Conservatives view Barrett as an ideological successor to the late Justice Antonin Scalia.
Barrett, if she’s confirmed, would be the third most conservative justice on the bench, behind Justices Samuel Alito and Thomas, according to a study by Lee Epstein, a professor at Washington University in St. Louis; Andrew D. Martin, the chancellor of Washington University in St. Louis; and Kevin Quinn, a professor at the University of Michigan.
Republicans and their outside group allies have spent decades working to remake the courts, sparked by decisions made under the Warren court that they view as too progressive.
Even though GOP presidents have selected 14 justices since 1970 compared to four by Democrats, conservatives have been publicly frustrated by the decisions made by some members of the court, such as former Justice David Souter, who were nominated by Republicans.
It’s a misstep they are hoping to avoid with Barrett.
“I think it’s more about keeping promises. I mean, Republicans have been running for years on the pledge to put pro-Constitution justices on the bench,” said Sen. Josh Hawley (R-Mo.), a member of the Senate Judiciary Committee.
Asked if he thought GOP majorities had previously failed to do that, Hawley added, “I don’t think our track record has been that great.”
Trump has won confirmation of 218 judicial nominees, second only to President Carter.

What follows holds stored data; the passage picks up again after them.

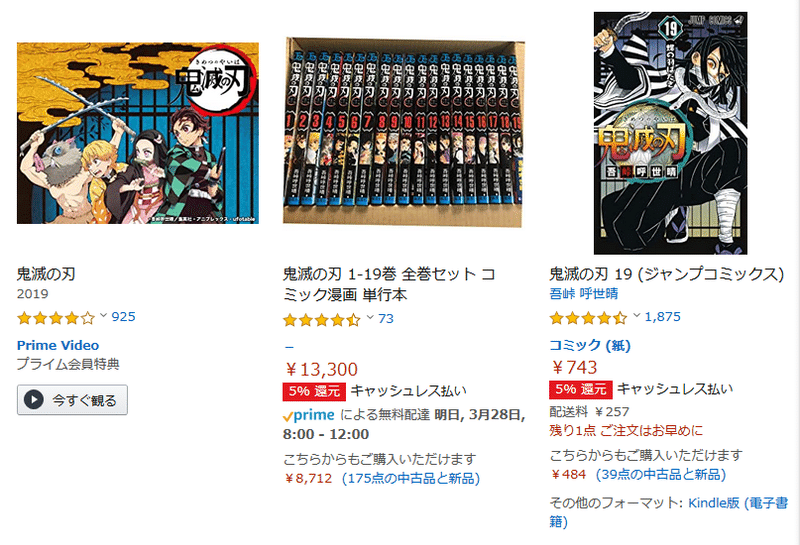The image size is (800, 545).
Task: Open the volume 19 cover image
Action: [x=670, y=133]
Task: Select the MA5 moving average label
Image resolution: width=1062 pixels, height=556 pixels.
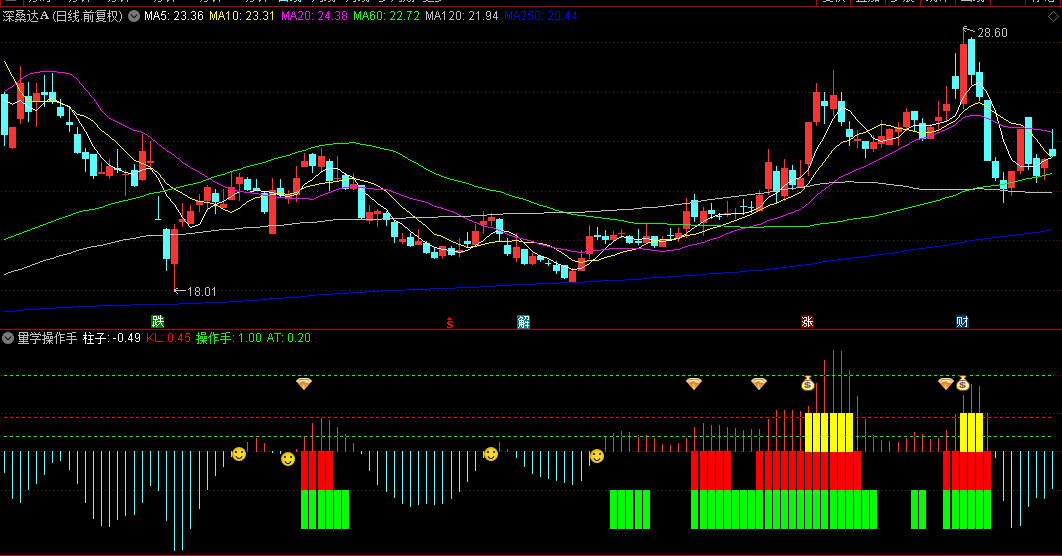Action: point(173,16)
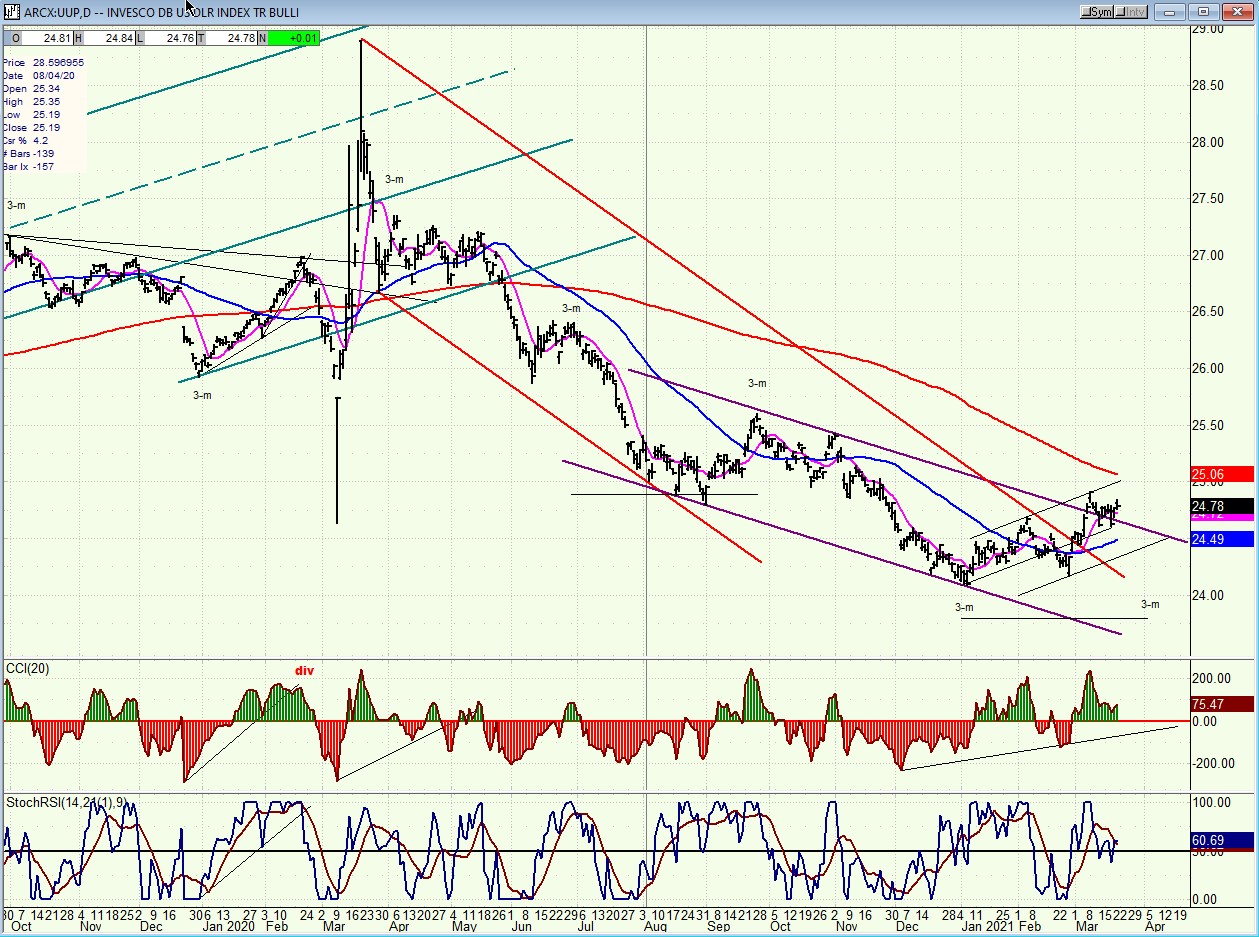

As of January, 28 percent of all appeals court judges were nominated by Trump and 21 percent of all judges, according to a report from the left-leaning Brookings Institution. That percent has only ticked upward in the interim.

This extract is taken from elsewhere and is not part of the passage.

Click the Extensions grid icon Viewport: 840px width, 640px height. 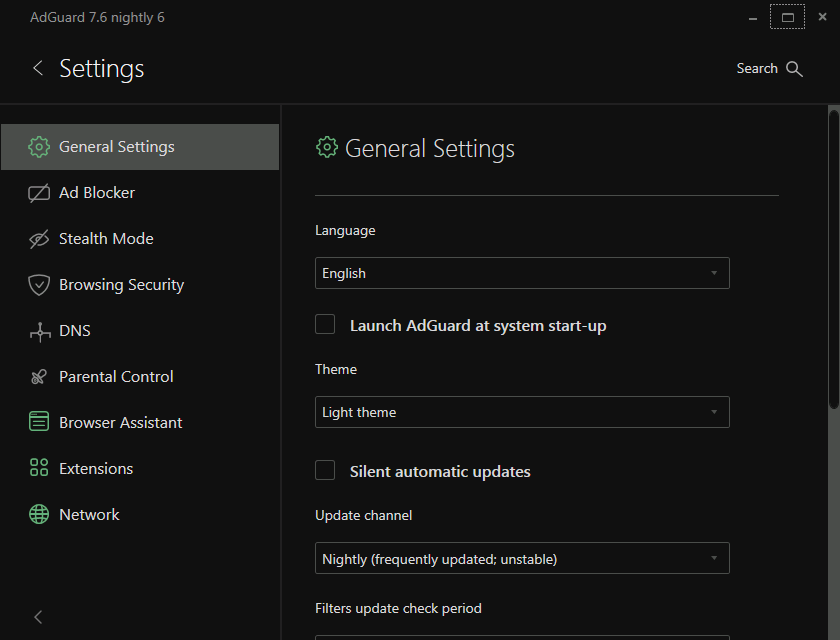click(x=39, y=469)
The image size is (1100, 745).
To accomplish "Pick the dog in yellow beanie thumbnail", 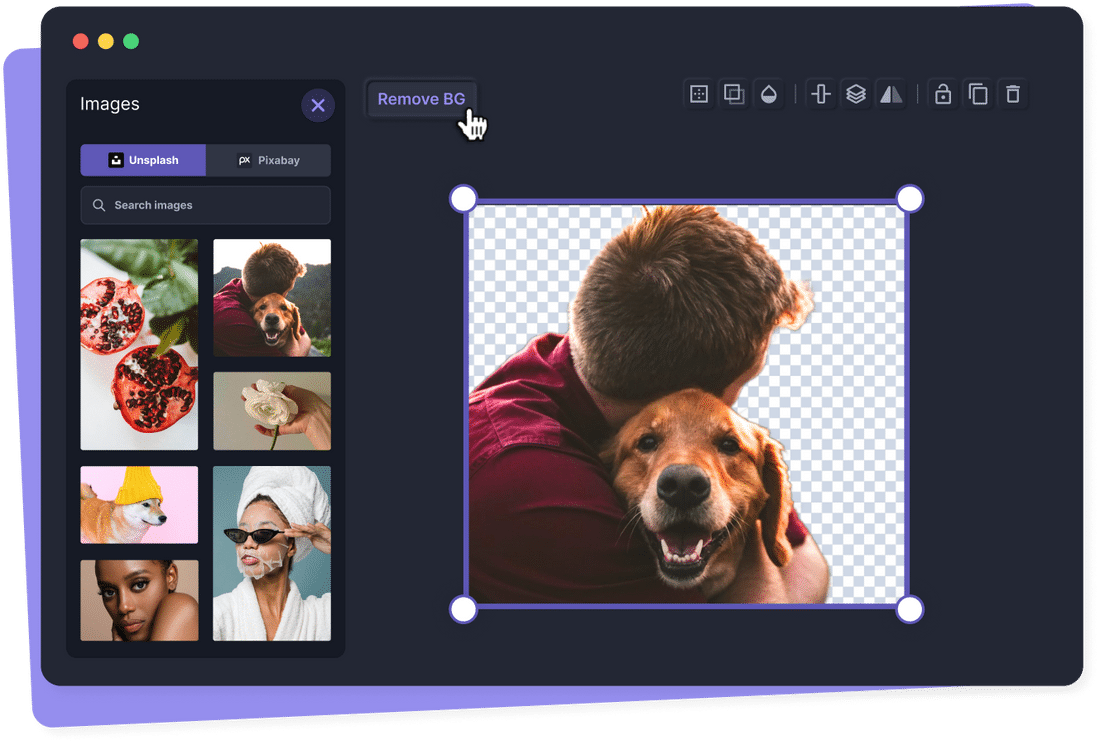I will coord(139,504).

Republicans, under Trump, have also flipped the balance of the 2nd, 3rd and 11th Circuit courts, while increasing the number of Republican-nominated judges on the 4th, 5th, 6th, 7th, 8th and 9th, according to data from the Article III Project, a Republican outside group supportive of the president’s picks.

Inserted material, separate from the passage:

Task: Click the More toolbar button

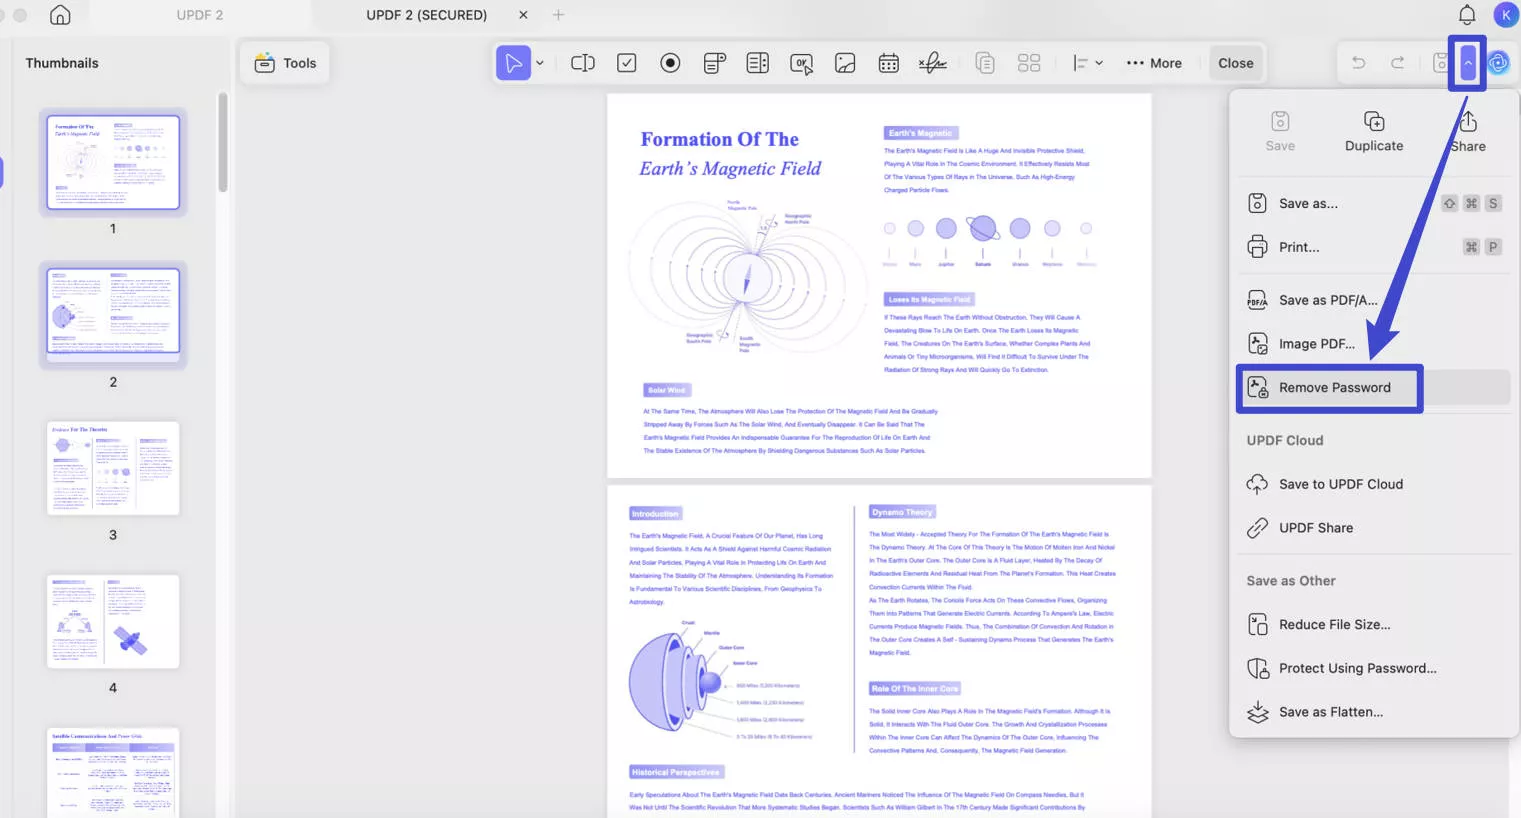Action: point(1154,62)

Senate Majority Leader Mitch McConnell (R-Ky.) views the courts as his top priority because of its long-term impact on the country. Republicans used procedural levers to keep some court seats vacant during the Obama administration, even while being willing to move circuit court nominations over the objections of home-state senators once in power.
Trump boasted to journalist Bob Woodward about his ability to get judicial nominees confirmed and talked up McConnell’s hyperfocus on the issue.
“You know what Mitch’s biggest thing is in the whole world? His judges,” Trump told Woodward, according to audio obtained by The Washington Post and CNN. “He will absolutely ask me, ‘Please, let’s get the judge approved instead of 10 ambassadors.’ ”
The court fight comes as Republicans are at risk of losing both the Senate and the White House in November.
That could position the Supreme Court, and the judicial system more broadly, as the GOP’s best shot of a foil to an otherwise unified Democratic government, particularly if Senate Democrats do away with protections provided by the 60-vote legislative filibuster.
Thune rejected the idea that the Supreme Court should be viewed through such a political frame, saying they should call “balls and strikes.”
“You don’t want the court writing rules. And I don’t think you look at them as a balancing out” of a Democratic government, Thune said.
But Democrats view the Supreme Court vacancy as the latest attempt by Republicans to shift the leaning of the federal judiciary to ensure a powerful ideological ally.
“We know what their nominees stand for … and they want to solidify their court majority,” said Sen. Dick Durbin (Ill.), the Democratic whip.
Sen. Sheldon Whitehouse (D-R.I.), another member of the Senate Judiciary Committee, added that conservative groups are focused on judicial nominees “because if they control courts, they can make courts do things Congress would never do. Even Republicans in Congress would never do the things that these special interests can get courts to do.”